**Textauszug:**
--*--
Fachkräftemangel: Bundesamt veröffentlicht Bildungsniveau von Asylsuchenden

Anfang Juli veröffentlichte das Bundesamt für Migration und Flüchtlinge die Ergebnisse einer freiwilligen Befragung 2023 von Asylantragstellern zu ihrer schulischen und beruflichen Bildung und Qualifikation.
Titelbild
Afghanische Schüler mit Taliban-Flaggen begrüßen die örtlichen Behörden (M.) bei ihrer Ankunft zu einer Zeremonie anlässlich des Beginns des neuen Schuljahres an der Amani High School in Kabul am 20. März 2024. Mädchen dürfen seit 2021 keine höheren Schulen wie hier die Sekundarstufe besuchen.Foto: Wakil Kohsar/AFP via Getty Images
Von 11. Juli 2024

Der Titel des 25 Seiten starken Berichts lautet: „Potenziale von Asylantragstellenden: Analyse der ‚SoKo‘-Sozialstrukturdaten“. Für den Befragungszeitraum 2023 wird als Besonderheit erwähnt, es fehle das letzte Quartal. Es wurde „aufgrund der hohen Zahl von Asylerstanträgen in Deutschland im Herbst 2023“ beschlossen, sich auf die „relevantesten Daten zu beschränken“, so das Bundesamt für Migration und Flüchtlinge (BAMF).
--*--
**Erfasste Daten:**
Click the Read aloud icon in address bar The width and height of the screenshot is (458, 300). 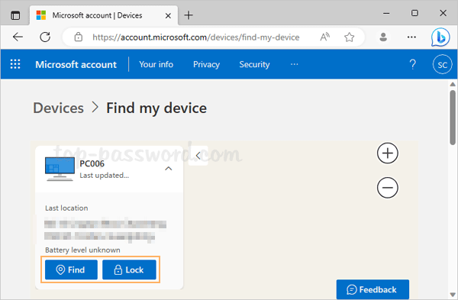[325, 37]
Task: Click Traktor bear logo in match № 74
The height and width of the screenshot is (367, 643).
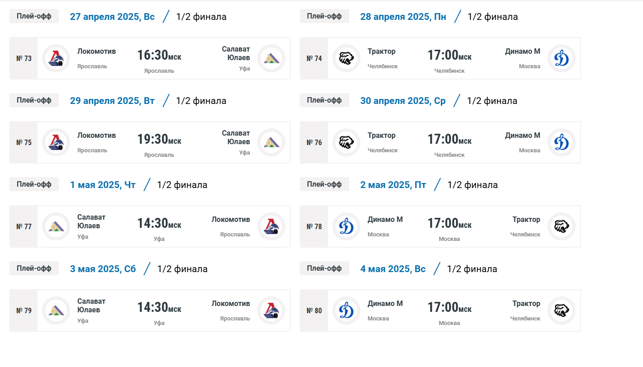Action: click(346, 58)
--*--
**Übungsaufgaben:**
1) Geben Sie aus dem Textauszug alles von „Der Titel des“ bis hinunter zu „und Flüchtlinge (BAMF).“ wortgetreu wieder.
2) Welcher Teil des Befragungszeitraums 2023 fehlt laut Textauszug im Bericht?
Die Daten sind eigenständiges Material und gehören nicht zum Textauszug.

**Lösungen:**
1)
Der Titel des 25 Seiten starken Berichts lautet: „Potenziale von Asylantragstellenden: Analyse der ‚SoKo‘-Sozialstrukturdaten“. Für den Befragungszeitraum 2023 wird als Besonderheit erwähnt, es fehle das letzte Quartal. Es wurde „aufgrund der hohen Zahl von Asylerstanträgen in Deutschland im Herbst 2023“ beschlossen, sich auf die „relevantesten Daten zu beschränken“, so das Bundesamt für Migration und Flüchtlinge (BAMF).

2) Das letzte Quartal.